» **Records supplied**:
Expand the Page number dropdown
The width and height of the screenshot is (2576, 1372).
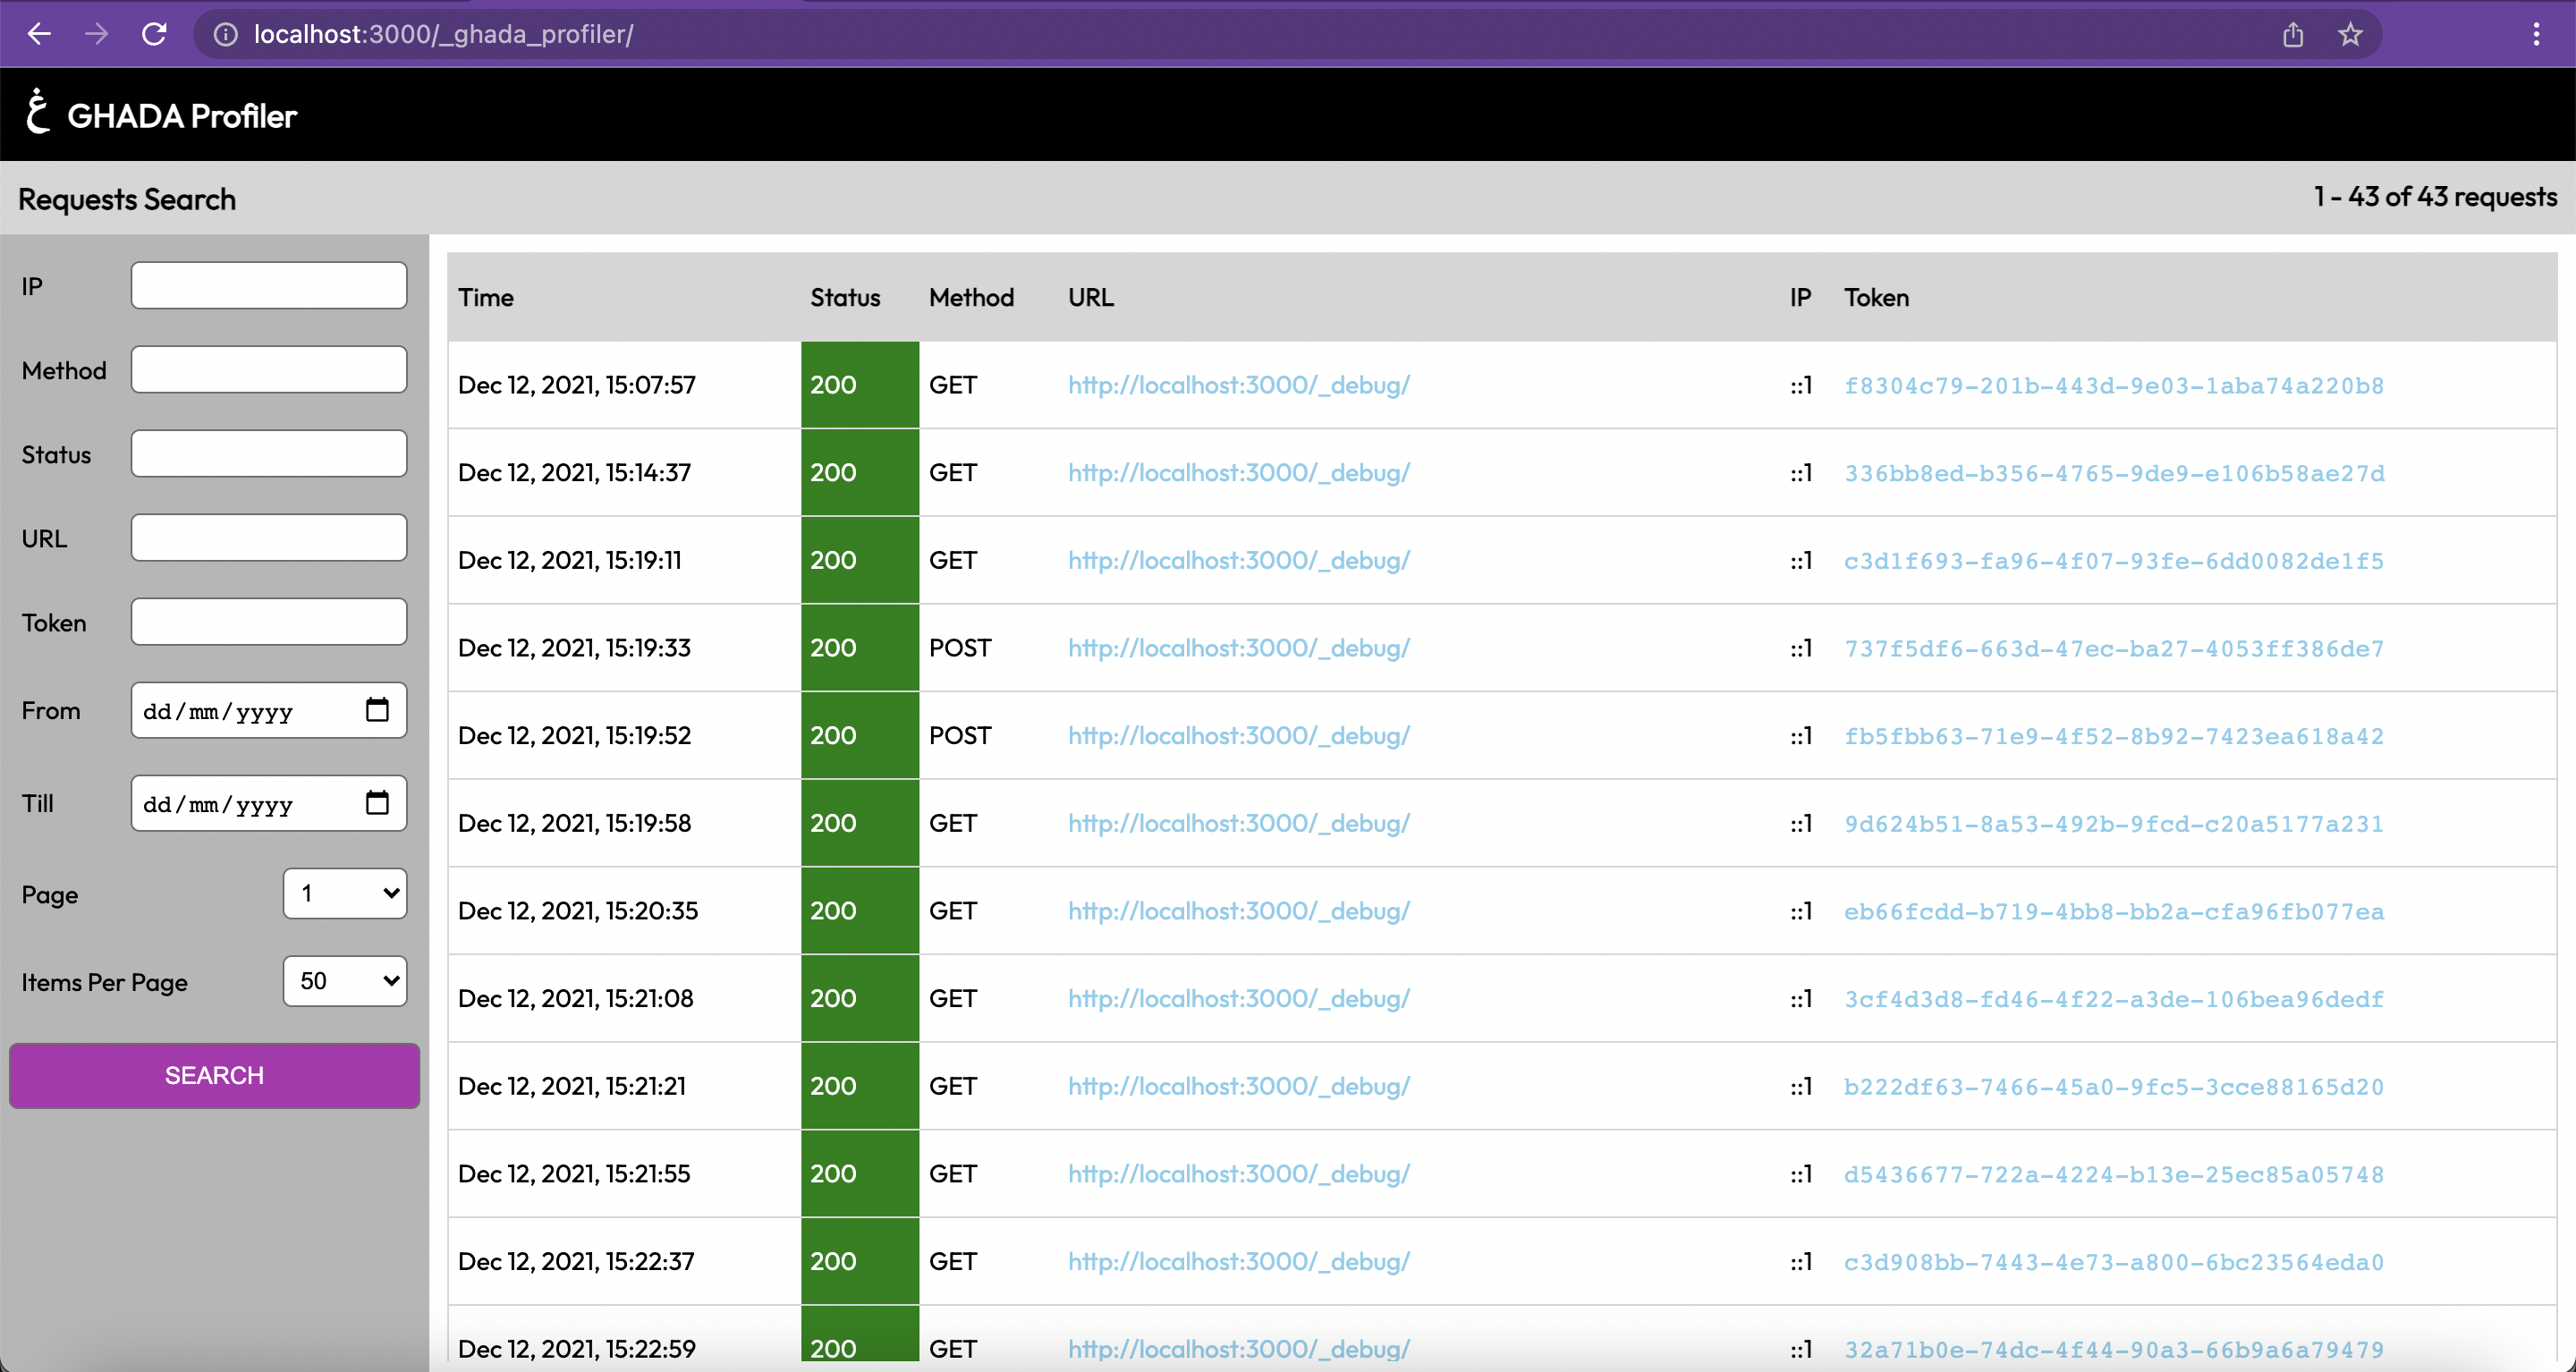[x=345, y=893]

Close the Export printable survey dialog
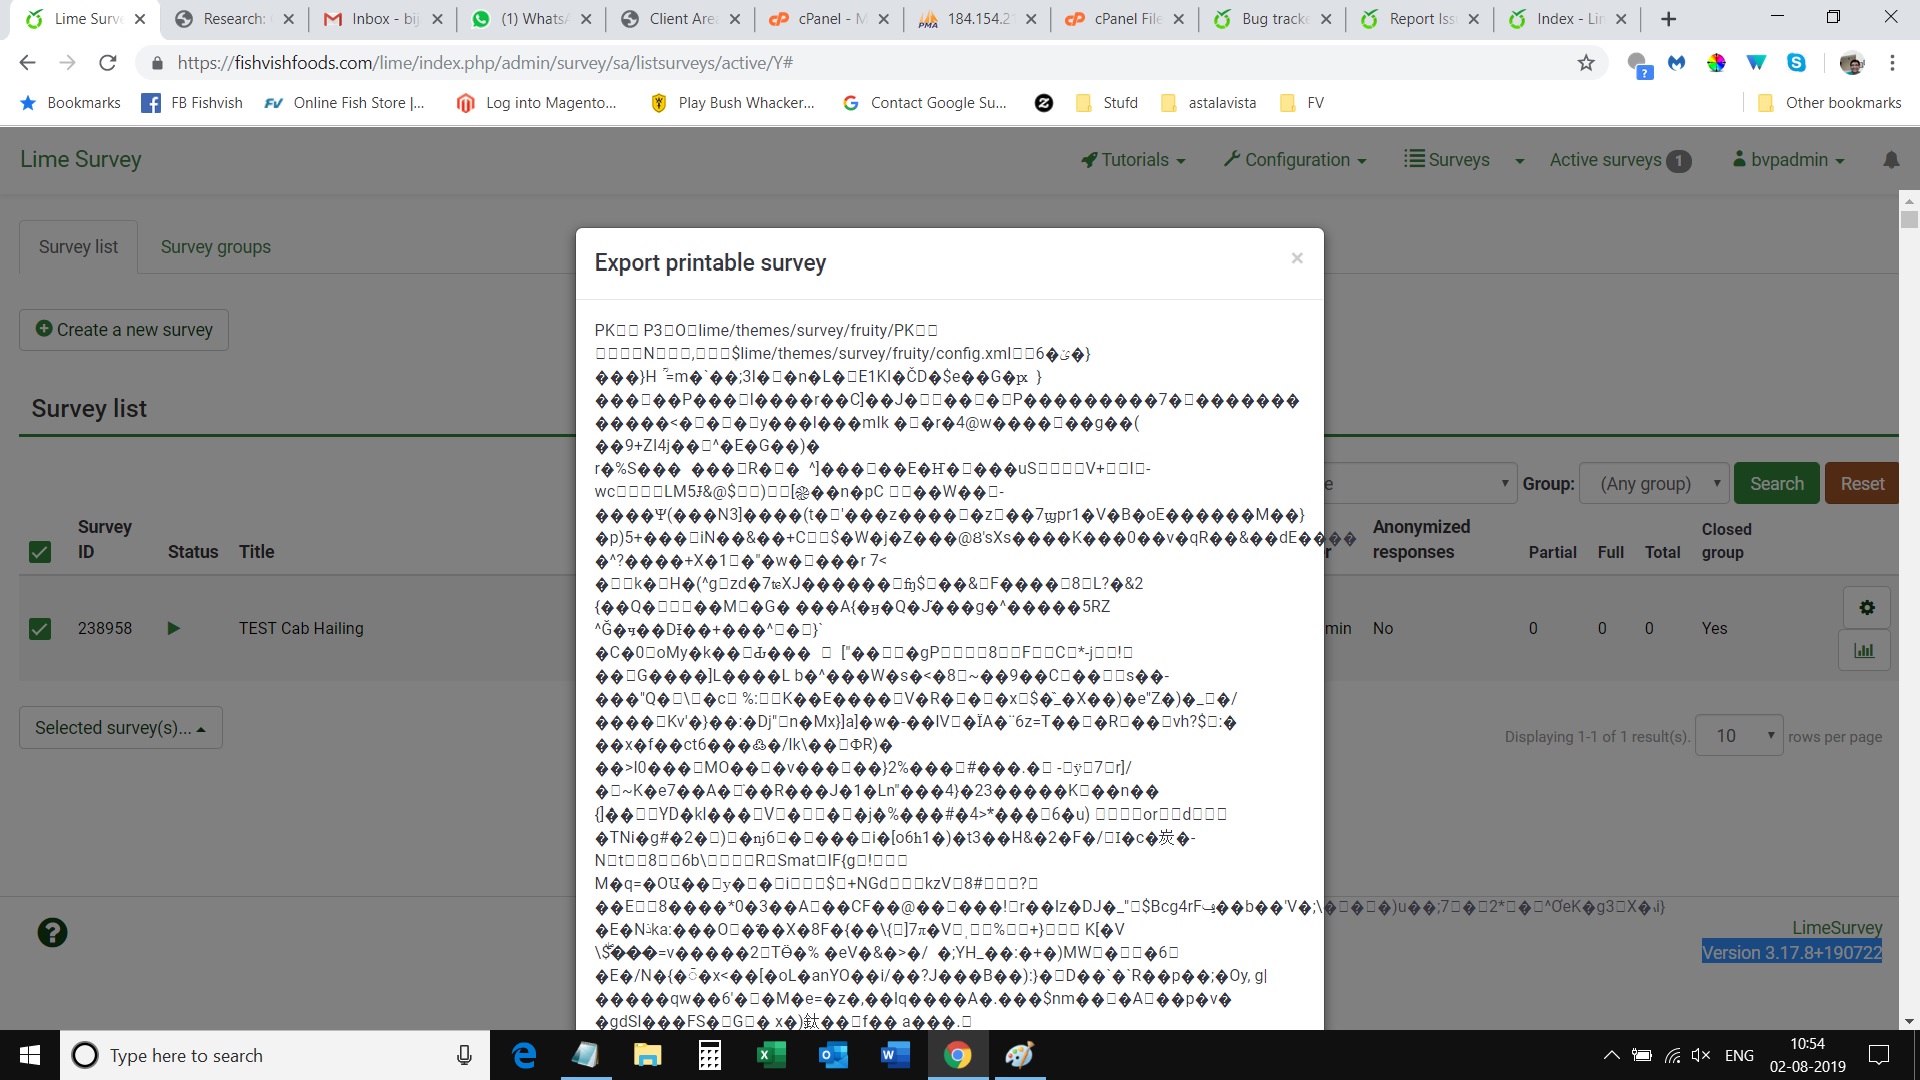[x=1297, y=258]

» **Work instructions**: Transcribe the records in full and exactly. Pictures stay out.

» **Result of this task**:
Expand the Page number dropdown
The width and height of the screenshot is (2576, 1372).
[x=345, y=893]

Close the Export printable survey dialog
[x=1297, y=258]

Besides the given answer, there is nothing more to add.